I’m sitting on the floor, in the corner of the hallway, by the little table, the telephone receiver jammed between my cheek and my shoulder, a long cord coiled like a snake. Old coats and fur hats piled up above me. They smell like mothballs. I draw naked girls on the wallpaper, in pencil. They dance, embrace and kiss on the old yellow wallpaper.
“Not going to go to the session tonight?” asks Alina.
“No. What for? To get dead drunk again? Or high? Sick of it. And just sick.”
“I dunno,” says Alina. “What else is there to do?”
There is a newspaper on the little table next to me, Young Leninist Truth. I pick it up and read aloud: “‘Two unidentified men broke into the building of a school, tied up the security guard, and robbed the safe. They also desecrated the bust of Lenin… On January 30th, Sergey Kuryokhin is playing at a musical salon.’ God, what happened to the underground? Now we can go to a musical salon and read about it in Young Leninist Truth.”
“So? I read Young Leninist Truth. Mom uses it for toilet paper. And if you are that desperate to be underground, we can climb through the window into the fucking salon,” says Alina. “Who cares?”
Ashes from my cigarette fall down on the floor. I smudge the spot with my finger.
“I want to figure something out. There was the Lost Generation. There was the Beat Generation. What are we? What generation?”
“Who cares? What does it even mean, generation?” asks Alina.
“A generation…”
My father steps in the hallway from the kitchen and grabs the phone out of my hands.
“Enough! Go study!”
My mother enters, too. She snatches the cigarette out of my hand.
“Enough! No more smoking!”
I go to my room that I share with my grandma. She’s asleep. I put on a pale green tape into my player and put on the earphones. It’s Aquarium, The Children of December. The tape has many tears and is glued together with nail polish. I bought it from a classmate who deals tapes and I have no money to buy a new one.
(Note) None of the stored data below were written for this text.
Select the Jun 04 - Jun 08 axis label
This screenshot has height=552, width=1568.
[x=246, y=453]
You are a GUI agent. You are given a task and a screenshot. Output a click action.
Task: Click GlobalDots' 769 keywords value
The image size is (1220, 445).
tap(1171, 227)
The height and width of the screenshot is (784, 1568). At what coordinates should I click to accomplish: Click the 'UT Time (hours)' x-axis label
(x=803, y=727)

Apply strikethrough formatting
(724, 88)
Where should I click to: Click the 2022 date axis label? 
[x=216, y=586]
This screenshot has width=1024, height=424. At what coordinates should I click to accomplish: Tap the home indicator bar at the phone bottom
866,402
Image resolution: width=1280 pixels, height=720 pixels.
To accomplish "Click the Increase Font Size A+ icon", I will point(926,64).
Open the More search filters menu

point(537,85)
I open a notebook that looks like the one from the military department and start writing:
MY GENERATION
Our grandparents lived at a time when everyone had a political stance and acted it out: my grandfather was a communist for forty years and believed in a worker’s paradise. Their iron principles and stubbornness came from social upheaval. It was war and if you didn’t choose one side you were doomed. They were white, red or dead. They were the children of the revolution. They were the children of the storm.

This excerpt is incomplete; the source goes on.